[OBIETTIVO DEL COMPITO] Puoi riscrivere queste righe sostituendo "Image resolution" con "Screen resolution" ovunque compaia, senza cambiare nient'altro?

[MATERIALE DI PARTENZA]
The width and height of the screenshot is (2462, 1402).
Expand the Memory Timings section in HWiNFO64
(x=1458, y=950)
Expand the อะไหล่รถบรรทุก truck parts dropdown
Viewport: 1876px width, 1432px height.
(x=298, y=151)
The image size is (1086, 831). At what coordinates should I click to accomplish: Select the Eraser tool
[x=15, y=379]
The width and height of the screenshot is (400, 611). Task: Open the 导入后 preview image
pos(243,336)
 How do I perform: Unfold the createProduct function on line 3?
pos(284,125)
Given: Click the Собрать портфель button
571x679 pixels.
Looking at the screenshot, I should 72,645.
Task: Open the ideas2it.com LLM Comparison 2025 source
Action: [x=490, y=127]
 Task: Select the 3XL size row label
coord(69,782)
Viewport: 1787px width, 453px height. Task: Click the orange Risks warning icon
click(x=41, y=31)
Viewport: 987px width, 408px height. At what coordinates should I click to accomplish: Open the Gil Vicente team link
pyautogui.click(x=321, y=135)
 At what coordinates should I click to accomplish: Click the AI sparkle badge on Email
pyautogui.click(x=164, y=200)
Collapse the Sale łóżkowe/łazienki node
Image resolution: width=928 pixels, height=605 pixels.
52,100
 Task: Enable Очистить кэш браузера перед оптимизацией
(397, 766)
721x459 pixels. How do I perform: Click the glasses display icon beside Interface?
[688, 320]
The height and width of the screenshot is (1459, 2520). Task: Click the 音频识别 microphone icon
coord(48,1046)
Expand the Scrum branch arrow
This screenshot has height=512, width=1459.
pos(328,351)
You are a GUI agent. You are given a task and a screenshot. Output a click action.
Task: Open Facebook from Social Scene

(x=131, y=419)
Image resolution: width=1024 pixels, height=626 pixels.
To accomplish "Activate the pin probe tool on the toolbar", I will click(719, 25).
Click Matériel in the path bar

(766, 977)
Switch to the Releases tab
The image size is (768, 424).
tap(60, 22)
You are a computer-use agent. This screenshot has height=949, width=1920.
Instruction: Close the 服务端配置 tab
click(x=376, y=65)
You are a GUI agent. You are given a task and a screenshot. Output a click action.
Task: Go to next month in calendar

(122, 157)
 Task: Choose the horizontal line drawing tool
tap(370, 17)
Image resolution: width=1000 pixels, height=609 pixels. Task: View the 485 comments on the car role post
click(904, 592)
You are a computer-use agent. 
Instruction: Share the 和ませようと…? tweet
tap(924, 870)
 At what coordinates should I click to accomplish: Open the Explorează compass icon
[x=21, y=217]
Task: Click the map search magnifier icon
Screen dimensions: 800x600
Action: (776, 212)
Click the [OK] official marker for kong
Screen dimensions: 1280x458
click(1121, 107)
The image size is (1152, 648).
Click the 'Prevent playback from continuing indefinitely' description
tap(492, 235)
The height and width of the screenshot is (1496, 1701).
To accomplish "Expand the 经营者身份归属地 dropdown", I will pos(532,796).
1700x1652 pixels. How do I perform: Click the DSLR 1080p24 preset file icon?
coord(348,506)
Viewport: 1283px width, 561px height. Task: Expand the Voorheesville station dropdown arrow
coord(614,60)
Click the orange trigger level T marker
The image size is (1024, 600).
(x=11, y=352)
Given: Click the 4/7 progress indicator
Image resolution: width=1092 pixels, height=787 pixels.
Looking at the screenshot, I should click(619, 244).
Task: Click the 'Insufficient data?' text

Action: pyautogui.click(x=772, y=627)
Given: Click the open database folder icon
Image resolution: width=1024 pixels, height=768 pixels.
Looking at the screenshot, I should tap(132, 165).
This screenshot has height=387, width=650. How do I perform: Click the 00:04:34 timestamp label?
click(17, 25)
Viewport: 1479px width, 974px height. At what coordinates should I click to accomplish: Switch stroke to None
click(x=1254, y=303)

[COMPITO SVOLTO]
The width and height of the screenshot is (2462, 1402).
Expand the Memory Timings section in HWiNFO64
(x=1458, y=950)
Expand the อะไหล่รถบรรทุก truck parts dropdown
Viewport: 1876px width, 1432px height.
(x=298, y=151)
The image size is (1086, 831). At what coordinates should I click to accomplish: Select the Eraser tool
[x=15, y=379]
The width and height of the screenshot is (400, 611). Task: Open the 导入后 preview image
pos(243,336)
 How do I perform: Unfold the createProduct function on line 3?
pos(284,125)
Given: Click the Собрать портфель button
571x679 pixels.
Looking at the screenshot, I should 72,645.
Task: Open the ideas2it.com LLM Comparison 2025 source
Action: [x=490, y=127]
 Task: Select the 3XL size row label
coord(69,782)
Viewport: 1787px width, 453px height. Task: Click the orange Risks warning icon
click(x=41, y=31)
Viewport: 987px width, 408px height. At what coordinates should I click to accomplish: Open the Gil Vicente team link
pyautogui.click(x=321, y=135)
 At what coordinates should I click to accomplish: Click the AI sparkle badge on Email
pyautogui.click(x=164, y=200)
Collapse the Sale łóżkowe/łazienki node
Screen resolution: width=928 pixels, height=605 pixels.
52,100
 Task: Enable Очистить кэш браузера перед оптимизацией
(397, 766)
721x459 pixels. How do I perform: Click the glasses display icon beside Interface?
[688, 320]
The height and width of the screenshot is (1459, 2520). Task: Click the 音频识别 microphone icon
coord(48,1046)
Expand the Scrum branch arrow
This screenshot has height=512, width=1459.
pos(328,351)
You are a GUI agent. You are given a task and a screenshot. Output a click action.
Task: Open Facebook from Social Scene

(x=131, y=419)
Screen resolution: width=1024 pixels, height=626 pixels.
To accomplish "Activate the pin probe tool on the toolbar", I will click(719, 25).
Click Matériel in the path bar

(766, 977)
Switch to the Releases tab
The image size is (768, 424).
tap(60, 22)
You are a computer-use agent. This screenshot has height=949, width=1920.
Instruction: Close the 服务端配置 tab
click(x=376, y=65)
You are a GUI agent. You are given a task and a screenshot. Output a click action.
Task: Go to next month in calendar

(122, 157)
 Task: Choose the horizontal line drawing tool
tap(370, 17)
Screen resolution: width=1000 pixels, height=609 pixels. Task: View the 485 comments on the car role post
click(904, 592)
You are a computer-use agent. 
Instruction: Share the 和ませようと…? tweet
tap(924, 870)
 At what coordinates should I click to accomplish: Open the Explorează compass icon
[x=21, y=217]
Task: Click the map search magnifier icon
Screen dimensions: 800x600
Action: (776, 212)
Click the [OK] official marker for kong
Screen dimensions: 1280x458
click(1121, 107)
The image size is (1152, 648).
Click the 'Prevent playback from continuing indefinitely' description
tap(492, 235)
The height and width of the screenshot is (1496, 1701).
To accomplish "Expand the 经营者身份归属地 dropdown", I will pos(532,796).
1700x1652 pixels. How do I perform: Click the DSLR 1080p24 preset file icon?
coord(348,506)
Viewport: 1283px width, 561px height. Task: Expand the Voorheesville station dropdown arrow
coord(614,60)
Click the orange trigger level T marker
The image size is (1024, 600).
(x=11, y=352)
Given: Click the 4/7 progress indicator
Screen resolution: width=1092 pixels, height=787 pixels.
Looking at the screenshot, I should click(619, 244).
Task: Click the 'Insufficient data?' text

Action: pyautogui.click(x=772, y=627)
Given: Click the open database folder icon
Screen resolution: width=1024 pixels, height=768 pixels.
Looking at the screenshot, I should tap(132, 165).
This screenshot has height=387, width=650. How do I perform: Click the 00:04:34 timestamp label?
click(17, 25)
Viewport: 1479px width, 974px height. At what coordinates should I click to accomplish: Switch stroke to None
click(x=1254, y=303)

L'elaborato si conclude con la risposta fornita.